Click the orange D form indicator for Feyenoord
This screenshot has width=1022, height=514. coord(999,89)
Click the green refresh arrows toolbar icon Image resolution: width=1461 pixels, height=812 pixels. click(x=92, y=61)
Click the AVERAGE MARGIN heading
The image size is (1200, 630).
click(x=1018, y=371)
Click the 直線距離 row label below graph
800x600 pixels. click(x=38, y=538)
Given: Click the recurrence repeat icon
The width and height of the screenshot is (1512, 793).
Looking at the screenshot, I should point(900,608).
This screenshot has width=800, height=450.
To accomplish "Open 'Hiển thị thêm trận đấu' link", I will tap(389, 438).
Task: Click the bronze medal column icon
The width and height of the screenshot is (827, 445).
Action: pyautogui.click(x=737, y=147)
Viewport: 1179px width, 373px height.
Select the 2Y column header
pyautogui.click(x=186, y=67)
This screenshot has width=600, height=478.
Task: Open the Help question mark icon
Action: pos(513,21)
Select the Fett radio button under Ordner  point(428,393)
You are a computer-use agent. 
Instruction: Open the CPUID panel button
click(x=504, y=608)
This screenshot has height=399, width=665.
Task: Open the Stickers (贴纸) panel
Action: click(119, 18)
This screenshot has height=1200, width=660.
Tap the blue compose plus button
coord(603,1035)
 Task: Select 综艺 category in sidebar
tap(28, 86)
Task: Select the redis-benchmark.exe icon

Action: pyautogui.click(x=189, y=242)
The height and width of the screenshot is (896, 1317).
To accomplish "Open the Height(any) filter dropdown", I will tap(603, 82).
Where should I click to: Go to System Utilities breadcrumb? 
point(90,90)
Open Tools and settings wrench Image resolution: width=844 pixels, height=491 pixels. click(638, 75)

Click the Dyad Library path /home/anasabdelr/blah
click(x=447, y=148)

######

__Exercise__
Restate word for word the lines of the data above, starting at the line containing "Click the 直線距離 row label below graph" and ending at the line containing "You are a computer-use agent.", both included, and nothing more.

__Written response__
Click the 直線距離 row label below graph
800x600 pixels. click(x=38, y=538)
Given: Click the recurrence repeat icon
The width and height of the screenshot is (1512, 793).
Looking at the screenshot, I should point(900,608).
This screenshot has width=800, height=450.
To accomplish "Open 'Hiển thị thêm trận đấu' link", I will tap(389, 438).
Task: Click the bronze medal column icon
The width and height of the screenshot is (827, 445).
Action: pyautogui.click(x=737, y=147)
Viewport: 1179px width, 373px height.
Select the 2Y column header
pyautogui.click(x=186, y=67)
This screenshot has width=600, height=478.
Task: Open the Help question mark icon
Action: pos(513,21)
Select the Fett radio button under Ordner  point(428,393)
You are a computer-use agent. 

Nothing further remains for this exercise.